Las comunidades cristianas pueden desempeñar un papel esencial: promover espacios de acompañamiento, crear bancos de alimentos infantiles, apoyar guarderías comunitarias y ofrecer orientación prenatal. Cada gesto cuenta cuando se trata de proteger la vida desde sus primeros días.

Hacia una esperanza que se construye desde el inicio

México ha avanzado en diversos frentes sociales, pero el rezago infantil continúa siendo una herida abierta. No hay progreso auténtico mientras existan bebés que mueren por desnutrición o crecen sin atención médica.

La verdadera lucha contra la pobreza empieza en la cuna, cuando se asegura el derecho a nacer, crecer y desarrollarse con dignidad. La atención integral a la primera infancia no es solo una inversión en capital humano, sino una apuesta por un país más justo y fraterno.
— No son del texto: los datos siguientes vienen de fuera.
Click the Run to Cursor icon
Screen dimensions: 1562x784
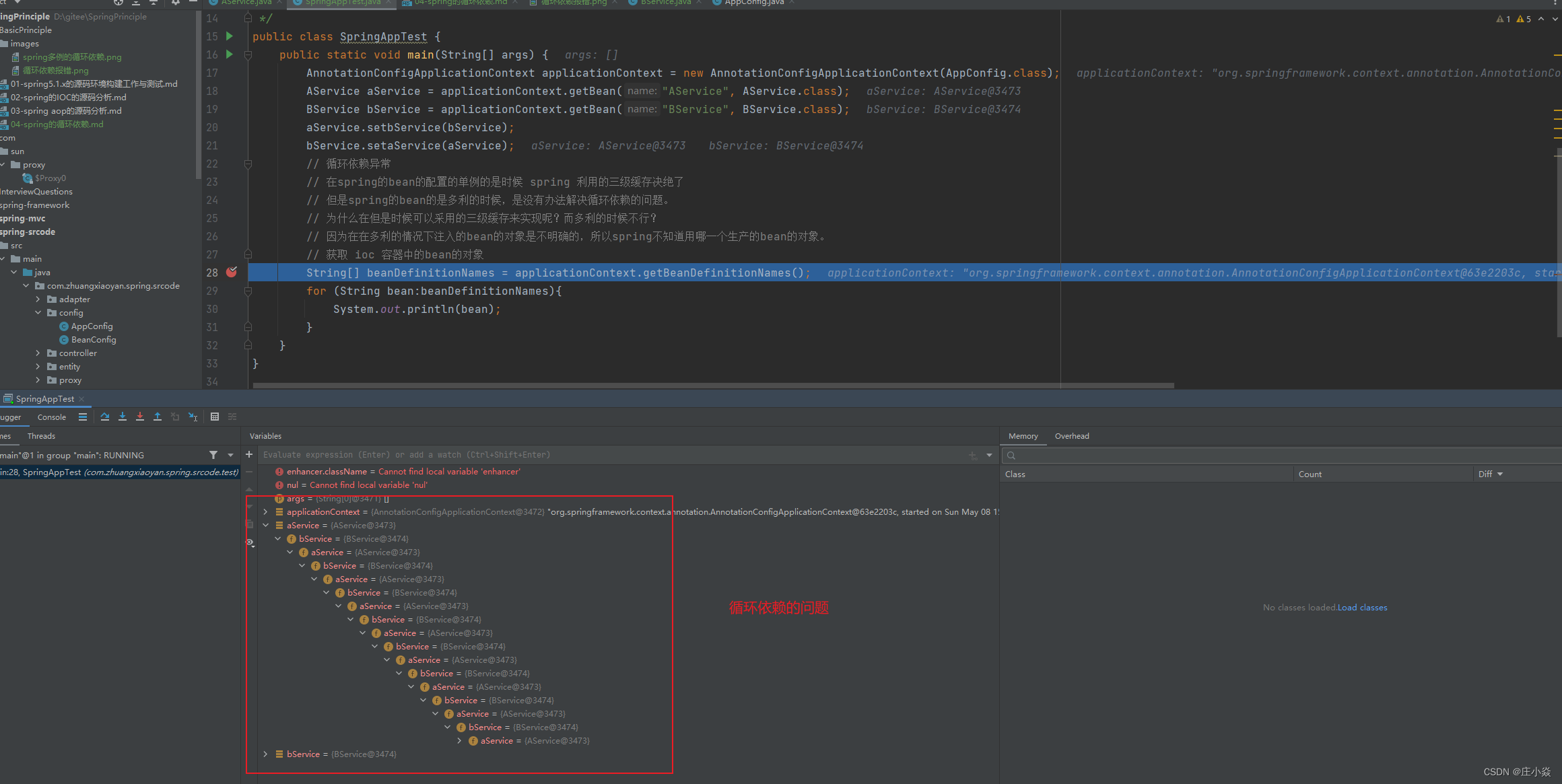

La advertencia del Papa León XIV sigue vigente: “El sufrimiento de los pobres es el sufrimiento de Cristo”. En los ojos de cada niño olvidado, la sociedad entera es interpelada a responder con amor, justicia y compromiso.

Que cada creyente y cada ciudadano recuerde que ningún bebé debería ser invisible, y que el rostro de los más pequeños es, hoy más que nunca, el rostro de Dios entre nosotros.